» **What to do**
(A) Decide whether each statement agrees with the Cruxim interview. Answer yes or no for each, and quote the deciding words of the interview. (i) Beltran cares more about physical depravity than emotional cruelty. (ii) Freakshows had mostly disappeared by the mid-1900s. (iii) In the early days of freakshows, people understood the medical causes of the conditions on display.
(B) Resume the Cruxim interview from the point where it stops.
━━ Extract provided ━━
Beltran is more of a classic narcissist. Charming and attractive, unlike Gandler he is more interested in emotional cruelty than physical depravity. Having power over people mentally and emotionally is a turn on for him. I consider him more of a Ted Bundy type weirdo. He likes to mock and taunt, to torment people, and to render others helpless and vulnerable.
5) The freakshows of the 19th & 20th centuries have always fascinated me so I’m intrigued as to why you decided to make one of them a key setting for Cruxim?
I’m fascinated by freakshows, too. I think it is human nature to be curious and a little awed by mutation. Nowadays, it seems almost unthinkable that shows like the one in Cruxim were ever allowed, but we have to remember that in the early days of freakshows in the 1700s, no one knew the underlying medical or heredity reasons for the conditions, so some of the abnormalities were considered almost a mythology in themselves, or a punishment from God, a curse, a supernatural affliction. Freakshows were mostly phased out by the mid-1900s, but now we fill our need for the unexplained with shows like “Crossing Over”, “Embarrassing Bodies”, documentaries about ghosts and the supernatural or Ripley’s Believe It or Not. Our curiosity about the “other” is still very much alive.
━━━
━━ Record excerpts ━━
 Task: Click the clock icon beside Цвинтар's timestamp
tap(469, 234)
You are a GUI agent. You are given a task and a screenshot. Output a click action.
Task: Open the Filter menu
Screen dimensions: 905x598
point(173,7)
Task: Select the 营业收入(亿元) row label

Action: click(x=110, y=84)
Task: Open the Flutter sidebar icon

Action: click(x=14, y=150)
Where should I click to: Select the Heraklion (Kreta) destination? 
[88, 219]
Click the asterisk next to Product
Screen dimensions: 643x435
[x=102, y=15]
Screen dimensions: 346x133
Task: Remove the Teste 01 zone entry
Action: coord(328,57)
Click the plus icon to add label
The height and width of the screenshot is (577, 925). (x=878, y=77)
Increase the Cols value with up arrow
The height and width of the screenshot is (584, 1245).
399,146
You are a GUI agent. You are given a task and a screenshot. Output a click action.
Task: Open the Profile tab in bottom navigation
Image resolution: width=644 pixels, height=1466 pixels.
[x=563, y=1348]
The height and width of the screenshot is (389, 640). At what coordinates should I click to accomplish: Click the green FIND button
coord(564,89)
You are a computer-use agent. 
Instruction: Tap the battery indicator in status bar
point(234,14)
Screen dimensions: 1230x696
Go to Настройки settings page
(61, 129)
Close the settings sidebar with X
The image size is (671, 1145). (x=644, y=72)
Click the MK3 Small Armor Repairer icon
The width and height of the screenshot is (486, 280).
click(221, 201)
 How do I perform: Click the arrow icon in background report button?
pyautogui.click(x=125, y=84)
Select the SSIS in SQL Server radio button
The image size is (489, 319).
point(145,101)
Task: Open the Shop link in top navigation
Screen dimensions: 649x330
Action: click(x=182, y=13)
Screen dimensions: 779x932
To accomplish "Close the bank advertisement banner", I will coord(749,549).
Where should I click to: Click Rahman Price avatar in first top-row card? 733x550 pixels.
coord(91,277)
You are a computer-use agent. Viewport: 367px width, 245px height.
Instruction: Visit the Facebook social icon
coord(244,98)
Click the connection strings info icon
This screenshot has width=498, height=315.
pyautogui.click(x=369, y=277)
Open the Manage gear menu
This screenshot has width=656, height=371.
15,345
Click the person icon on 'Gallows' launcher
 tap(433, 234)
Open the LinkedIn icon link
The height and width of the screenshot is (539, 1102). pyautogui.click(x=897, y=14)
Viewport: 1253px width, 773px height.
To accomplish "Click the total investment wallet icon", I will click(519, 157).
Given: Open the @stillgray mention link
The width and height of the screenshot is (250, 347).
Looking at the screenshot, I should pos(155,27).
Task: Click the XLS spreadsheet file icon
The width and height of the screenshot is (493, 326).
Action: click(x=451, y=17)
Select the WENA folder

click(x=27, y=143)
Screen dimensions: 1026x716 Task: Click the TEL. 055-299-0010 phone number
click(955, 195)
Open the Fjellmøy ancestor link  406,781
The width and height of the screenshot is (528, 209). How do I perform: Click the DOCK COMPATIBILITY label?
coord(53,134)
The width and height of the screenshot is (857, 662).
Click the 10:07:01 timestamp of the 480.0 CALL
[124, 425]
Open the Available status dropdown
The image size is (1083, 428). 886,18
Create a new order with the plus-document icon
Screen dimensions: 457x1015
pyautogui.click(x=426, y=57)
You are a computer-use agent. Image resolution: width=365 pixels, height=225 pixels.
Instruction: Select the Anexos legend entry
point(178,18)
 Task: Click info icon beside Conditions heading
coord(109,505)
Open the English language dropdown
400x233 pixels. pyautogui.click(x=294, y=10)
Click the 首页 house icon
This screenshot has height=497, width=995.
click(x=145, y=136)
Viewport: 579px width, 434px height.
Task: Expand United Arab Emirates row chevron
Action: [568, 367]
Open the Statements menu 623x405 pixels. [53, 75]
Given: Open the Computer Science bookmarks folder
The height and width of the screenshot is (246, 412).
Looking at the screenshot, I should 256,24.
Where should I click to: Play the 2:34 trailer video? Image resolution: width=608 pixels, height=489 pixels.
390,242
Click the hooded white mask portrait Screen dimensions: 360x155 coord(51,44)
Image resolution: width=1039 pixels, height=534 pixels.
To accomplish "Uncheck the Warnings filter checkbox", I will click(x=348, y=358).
━━━
» **Answers by item number**
(A)
(i) No: "he is more interested in emotional cruelty than physical depravity."
(ii) Yes: "Freakshows were mostly phased out by the mid-1900s"
(iii) No: "no one knew the underlying medical or heredity reasons for the conditions"

(B)
For me, the freakshow presented a really good opportunity to juxtapose the mythological with the supposedly “freakish”. Often, there is a scientific or rational explanation for the things that we consider to be otherworldly, and I wanted to put my mythological Sphinx and Cruxim in a place where they were the true explained freaks of nature. Doing that enabled me to spend more time exploring Amedeo’s relationship with his Maker too. Why had he been singled out to be this creature unlike any other?
6) So what’s next for Karin Cox? Any last words?
Next is the sequel to Cruxim, which I know many of my early readers are eagerly anticipating. I’m hoping to have it out by Easter, and it is tentatively titled Creche at present. It provides a lot more background into Amedeo’s past—background that even he was unaware of, and also into Sphinxes and the mythology surrounding them. So it explains a few incidents in the first book and why they panned out the way they did.
I’m also working on several other projects, some non-fiction, some fiction and some for children, and running my website for indie authors to find reviews, Indie Review Tracker. I’m always busy. If I only had a few more hours in each day (about twelve more a day would be great!) I could get a few more books out this year too. My book of short stories, Cage Life, is doing really well at present too, so I’d like to take some more time to do a few more shorts in 2013 as well. As for sleep, well …
Thank you, Karin!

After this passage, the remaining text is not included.